Introduction A green non-cited violation of technical specifications and fire protection plan implementing procedures was identified. The inspectors identified two instances in which flammable materials were stored in the vicinity of safety-related components without proper review and approval.

Description On February 24, 2003, during a walkdown of the plant, the inspectors found approximately 25 full 30-gallon plastic trash bags of used protective clothing stored in the Component Cooling Surge Tank room on the 27 foot level of the Auxiliary Building.

Interviews with plant personnel revealed that the Supervisor of Safety and Loss Prevention had not approved the storage of this material in the Auxiliary Building. The licensee immediately removed the material and documented the matter in Plant Issue S-2003-0786.
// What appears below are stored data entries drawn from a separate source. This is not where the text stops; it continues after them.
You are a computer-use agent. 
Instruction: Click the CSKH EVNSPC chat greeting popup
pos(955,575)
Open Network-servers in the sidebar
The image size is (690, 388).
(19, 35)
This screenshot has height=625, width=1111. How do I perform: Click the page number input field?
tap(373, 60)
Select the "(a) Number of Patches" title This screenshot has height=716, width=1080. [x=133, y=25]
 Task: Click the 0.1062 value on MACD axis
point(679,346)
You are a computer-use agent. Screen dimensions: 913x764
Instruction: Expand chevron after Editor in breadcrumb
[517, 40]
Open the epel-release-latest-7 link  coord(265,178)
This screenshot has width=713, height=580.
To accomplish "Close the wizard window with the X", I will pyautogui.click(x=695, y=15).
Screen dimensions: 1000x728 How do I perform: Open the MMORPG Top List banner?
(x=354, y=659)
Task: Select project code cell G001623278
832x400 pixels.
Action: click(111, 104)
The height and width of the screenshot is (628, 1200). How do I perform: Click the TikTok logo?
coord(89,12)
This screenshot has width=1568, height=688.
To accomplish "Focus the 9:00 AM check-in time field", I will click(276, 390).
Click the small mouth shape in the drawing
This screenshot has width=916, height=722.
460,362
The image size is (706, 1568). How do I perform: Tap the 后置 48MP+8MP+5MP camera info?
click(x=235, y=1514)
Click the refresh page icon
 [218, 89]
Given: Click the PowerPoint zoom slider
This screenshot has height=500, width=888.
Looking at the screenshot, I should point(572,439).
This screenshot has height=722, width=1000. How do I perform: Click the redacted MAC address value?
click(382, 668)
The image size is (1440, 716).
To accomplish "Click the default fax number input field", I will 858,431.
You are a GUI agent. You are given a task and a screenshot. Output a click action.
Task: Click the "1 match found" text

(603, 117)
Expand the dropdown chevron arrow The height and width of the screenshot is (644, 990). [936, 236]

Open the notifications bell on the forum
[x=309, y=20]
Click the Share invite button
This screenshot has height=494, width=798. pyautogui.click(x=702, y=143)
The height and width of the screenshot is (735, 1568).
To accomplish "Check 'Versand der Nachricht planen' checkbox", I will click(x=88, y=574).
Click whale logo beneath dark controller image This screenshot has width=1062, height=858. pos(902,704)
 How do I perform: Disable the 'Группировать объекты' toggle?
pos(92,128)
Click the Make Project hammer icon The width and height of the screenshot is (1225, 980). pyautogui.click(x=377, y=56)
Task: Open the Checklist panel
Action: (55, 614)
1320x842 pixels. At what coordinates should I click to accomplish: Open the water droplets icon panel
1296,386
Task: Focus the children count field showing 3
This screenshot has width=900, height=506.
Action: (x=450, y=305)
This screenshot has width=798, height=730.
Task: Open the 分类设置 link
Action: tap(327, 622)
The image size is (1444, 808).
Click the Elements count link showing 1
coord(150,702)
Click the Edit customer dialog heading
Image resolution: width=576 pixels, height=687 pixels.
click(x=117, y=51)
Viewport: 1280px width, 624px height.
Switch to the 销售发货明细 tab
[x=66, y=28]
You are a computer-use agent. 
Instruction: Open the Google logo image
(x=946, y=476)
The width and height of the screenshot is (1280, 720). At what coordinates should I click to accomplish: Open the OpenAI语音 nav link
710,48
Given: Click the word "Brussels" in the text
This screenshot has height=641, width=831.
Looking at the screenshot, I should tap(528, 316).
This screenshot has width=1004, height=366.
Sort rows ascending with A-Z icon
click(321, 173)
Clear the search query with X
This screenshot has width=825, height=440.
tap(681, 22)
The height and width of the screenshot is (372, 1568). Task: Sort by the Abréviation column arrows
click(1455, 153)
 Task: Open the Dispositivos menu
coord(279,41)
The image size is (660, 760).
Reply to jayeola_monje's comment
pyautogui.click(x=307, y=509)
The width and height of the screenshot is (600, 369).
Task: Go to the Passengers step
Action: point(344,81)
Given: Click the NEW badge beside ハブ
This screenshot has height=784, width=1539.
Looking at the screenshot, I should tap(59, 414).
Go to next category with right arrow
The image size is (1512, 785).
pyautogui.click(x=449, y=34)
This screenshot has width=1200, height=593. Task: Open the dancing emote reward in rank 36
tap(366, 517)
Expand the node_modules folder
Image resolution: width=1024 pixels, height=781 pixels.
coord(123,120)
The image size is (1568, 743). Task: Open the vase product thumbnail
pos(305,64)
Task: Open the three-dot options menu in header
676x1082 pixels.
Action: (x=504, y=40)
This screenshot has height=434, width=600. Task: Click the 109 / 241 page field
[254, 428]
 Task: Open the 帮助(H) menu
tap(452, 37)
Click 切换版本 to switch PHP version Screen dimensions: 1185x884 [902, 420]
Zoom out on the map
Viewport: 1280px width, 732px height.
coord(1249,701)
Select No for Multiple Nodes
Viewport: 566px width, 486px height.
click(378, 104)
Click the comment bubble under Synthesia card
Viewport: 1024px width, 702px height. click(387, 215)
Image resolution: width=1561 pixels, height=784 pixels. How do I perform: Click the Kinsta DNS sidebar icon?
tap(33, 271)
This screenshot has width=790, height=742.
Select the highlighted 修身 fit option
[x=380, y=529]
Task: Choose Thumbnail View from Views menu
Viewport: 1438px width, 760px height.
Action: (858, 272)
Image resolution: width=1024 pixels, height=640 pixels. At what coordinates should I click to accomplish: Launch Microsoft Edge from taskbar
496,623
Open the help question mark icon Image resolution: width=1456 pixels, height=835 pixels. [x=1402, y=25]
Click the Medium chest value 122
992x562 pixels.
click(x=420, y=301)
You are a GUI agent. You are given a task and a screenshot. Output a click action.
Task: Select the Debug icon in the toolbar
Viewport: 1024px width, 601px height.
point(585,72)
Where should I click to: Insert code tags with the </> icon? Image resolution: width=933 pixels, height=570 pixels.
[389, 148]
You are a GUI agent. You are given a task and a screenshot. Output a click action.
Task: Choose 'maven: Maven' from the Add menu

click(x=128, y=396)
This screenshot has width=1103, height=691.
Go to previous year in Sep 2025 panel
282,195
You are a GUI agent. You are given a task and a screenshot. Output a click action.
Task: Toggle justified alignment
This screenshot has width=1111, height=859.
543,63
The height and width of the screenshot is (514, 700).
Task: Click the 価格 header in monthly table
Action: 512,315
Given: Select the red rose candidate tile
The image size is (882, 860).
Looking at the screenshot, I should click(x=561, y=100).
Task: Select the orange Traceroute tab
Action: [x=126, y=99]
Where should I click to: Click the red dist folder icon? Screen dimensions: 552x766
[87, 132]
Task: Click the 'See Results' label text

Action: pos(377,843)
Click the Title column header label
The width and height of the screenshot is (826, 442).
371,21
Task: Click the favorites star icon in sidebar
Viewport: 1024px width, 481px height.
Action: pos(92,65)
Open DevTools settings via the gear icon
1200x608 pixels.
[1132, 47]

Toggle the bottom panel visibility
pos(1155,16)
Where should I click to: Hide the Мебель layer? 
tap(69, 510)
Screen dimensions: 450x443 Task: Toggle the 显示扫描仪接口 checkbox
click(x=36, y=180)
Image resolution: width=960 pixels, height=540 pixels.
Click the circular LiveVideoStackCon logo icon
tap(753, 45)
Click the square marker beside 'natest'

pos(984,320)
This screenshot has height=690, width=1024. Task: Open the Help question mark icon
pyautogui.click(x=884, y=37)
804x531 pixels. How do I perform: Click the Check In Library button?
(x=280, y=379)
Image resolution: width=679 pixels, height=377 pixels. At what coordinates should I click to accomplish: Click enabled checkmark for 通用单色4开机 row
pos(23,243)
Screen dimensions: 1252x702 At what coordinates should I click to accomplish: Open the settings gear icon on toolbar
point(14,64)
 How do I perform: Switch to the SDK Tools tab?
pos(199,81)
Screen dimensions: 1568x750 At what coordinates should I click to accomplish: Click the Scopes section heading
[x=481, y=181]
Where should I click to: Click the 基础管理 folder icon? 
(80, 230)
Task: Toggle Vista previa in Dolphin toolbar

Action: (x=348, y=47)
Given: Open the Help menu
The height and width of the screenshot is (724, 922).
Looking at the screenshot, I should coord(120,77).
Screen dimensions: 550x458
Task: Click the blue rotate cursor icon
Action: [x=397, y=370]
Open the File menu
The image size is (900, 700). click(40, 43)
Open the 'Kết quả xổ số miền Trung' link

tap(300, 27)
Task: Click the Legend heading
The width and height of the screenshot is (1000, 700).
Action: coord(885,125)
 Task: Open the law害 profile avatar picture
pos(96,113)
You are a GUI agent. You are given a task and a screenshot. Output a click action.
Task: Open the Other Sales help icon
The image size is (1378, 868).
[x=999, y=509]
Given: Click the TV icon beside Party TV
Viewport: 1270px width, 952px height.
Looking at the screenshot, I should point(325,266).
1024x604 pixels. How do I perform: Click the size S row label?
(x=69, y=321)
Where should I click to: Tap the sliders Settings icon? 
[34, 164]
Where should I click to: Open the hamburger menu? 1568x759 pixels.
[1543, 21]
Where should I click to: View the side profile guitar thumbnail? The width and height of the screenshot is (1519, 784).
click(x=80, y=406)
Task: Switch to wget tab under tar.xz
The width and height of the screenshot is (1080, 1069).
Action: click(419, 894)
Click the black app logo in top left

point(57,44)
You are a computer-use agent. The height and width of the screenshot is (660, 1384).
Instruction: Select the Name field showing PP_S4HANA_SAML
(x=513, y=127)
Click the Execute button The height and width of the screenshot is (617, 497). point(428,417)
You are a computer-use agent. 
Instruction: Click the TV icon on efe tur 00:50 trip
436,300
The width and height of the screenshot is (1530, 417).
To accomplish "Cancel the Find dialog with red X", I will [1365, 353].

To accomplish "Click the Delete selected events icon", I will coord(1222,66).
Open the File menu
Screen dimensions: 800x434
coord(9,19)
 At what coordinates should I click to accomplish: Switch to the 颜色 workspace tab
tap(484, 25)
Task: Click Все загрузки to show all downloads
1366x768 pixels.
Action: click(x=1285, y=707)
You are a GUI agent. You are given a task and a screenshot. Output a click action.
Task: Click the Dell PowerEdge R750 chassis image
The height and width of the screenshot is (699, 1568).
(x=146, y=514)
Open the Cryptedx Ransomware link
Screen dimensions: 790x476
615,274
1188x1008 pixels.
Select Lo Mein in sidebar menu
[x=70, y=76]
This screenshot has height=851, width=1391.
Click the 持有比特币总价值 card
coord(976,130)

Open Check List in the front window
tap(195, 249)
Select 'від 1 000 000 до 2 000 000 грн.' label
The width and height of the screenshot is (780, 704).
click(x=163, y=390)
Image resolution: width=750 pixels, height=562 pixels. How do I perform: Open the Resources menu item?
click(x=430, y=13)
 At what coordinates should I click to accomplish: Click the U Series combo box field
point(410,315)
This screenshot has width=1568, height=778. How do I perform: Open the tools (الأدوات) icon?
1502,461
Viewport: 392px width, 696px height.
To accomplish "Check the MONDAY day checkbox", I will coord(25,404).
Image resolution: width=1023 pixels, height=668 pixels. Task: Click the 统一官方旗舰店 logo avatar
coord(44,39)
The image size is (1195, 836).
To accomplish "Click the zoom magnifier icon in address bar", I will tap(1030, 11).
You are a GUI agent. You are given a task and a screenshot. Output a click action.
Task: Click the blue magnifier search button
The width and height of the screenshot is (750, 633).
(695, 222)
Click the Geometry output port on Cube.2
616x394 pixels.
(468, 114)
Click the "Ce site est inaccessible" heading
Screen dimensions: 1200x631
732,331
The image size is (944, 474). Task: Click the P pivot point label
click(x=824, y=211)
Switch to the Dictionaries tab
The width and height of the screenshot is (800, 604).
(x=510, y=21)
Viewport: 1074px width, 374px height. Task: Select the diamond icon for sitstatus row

On March 25, 2003, during a walkdown of the plant, the inspectors identified flammable liquids stored in the Unit 2 Safeguards area. The material consisted of a five gallon can of splice wash, two five gallon cans of bonding adhesive, a one gallon can of spice adhesive and 16 tubes of lap sealant. All of these materials were in the original containers, and were marked on the outside with warning labels identifying the material as flammable. The inspectors brought this to the attention of the Supervisor of Safety and Loss Prevention, who had no record of approving the storage of this material. The material was removed and the matter was documented in Plant Issue S-2003-1198.

Analysis This finding was determined to be more than minor because the amount of material identified by the inspectors in the Auxiliary Building and the Unit 2 Safeguards area exceeded the amounts listed as normally stored materials in the licensees Combustible Loading Analysis (Technical Report EP-0012). The amount of transient class A material listed in the analysis as normally stored for the Auxiliary Building 27 foot level is 300 lbs.

The amount of material identified by the inspectors resulted in exceeding this value by approximately 300 lbs. This same report makes no allowance for transient flammable liquids in the safeguards area, so any flammable liquids exceeds the analysis.

This issue was determined to be of very low safety significance (green) because it did not cause the impairment or degradation of a fire protection feature or defense in depth.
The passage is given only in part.